- EXERCISE:
Every line in the data below that has the word "target" should be returned.

• • • • • • •

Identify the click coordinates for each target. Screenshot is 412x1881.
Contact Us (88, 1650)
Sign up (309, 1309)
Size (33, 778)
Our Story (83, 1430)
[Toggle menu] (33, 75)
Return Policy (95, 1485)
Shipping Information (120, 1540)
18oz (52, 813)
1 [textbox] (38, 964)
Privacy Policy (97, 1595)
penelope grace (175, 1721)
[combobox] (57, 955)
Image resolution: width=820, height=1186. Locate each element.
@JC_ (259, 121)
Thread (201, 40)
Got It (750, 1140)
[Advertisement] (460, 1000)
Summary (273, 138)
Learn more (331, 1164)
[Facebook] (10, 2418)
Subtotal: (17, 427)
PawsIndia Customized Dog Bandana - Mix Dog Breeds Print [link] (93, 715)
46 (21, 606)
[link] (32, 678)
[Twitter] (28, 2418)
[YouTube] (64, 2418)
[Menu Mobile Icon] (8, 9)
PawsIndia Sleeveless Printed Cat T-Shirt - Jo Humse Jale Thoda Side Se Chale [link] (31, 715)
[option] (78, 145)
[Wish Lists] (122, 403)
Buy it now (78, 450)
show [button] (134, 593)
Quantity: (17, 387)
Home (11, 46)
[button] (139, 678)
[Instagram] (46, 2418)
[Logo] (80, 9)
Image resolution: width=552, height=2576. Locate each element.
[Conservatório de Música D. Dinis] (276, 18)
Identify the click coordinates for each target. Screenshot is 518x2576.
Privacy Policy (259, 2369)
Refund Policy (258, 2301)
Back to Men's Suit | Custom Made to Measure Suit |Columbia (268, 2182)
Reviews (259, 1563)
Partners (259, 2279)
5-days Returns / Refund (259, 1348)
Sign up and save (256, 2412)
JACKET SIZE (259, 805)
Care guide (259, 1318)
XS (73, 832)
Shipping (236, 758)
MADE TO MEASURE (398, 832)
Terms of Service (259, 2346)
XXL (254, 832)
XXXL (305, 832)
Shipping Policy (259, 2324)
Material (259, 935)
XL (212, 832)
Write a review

• • • • • • •

- WRITTEN ANSWER:
Identify the click coordinates for each target. Screenshot is 412x1881.
Identify the click coordinates for each target. Screenshot is 518x2576.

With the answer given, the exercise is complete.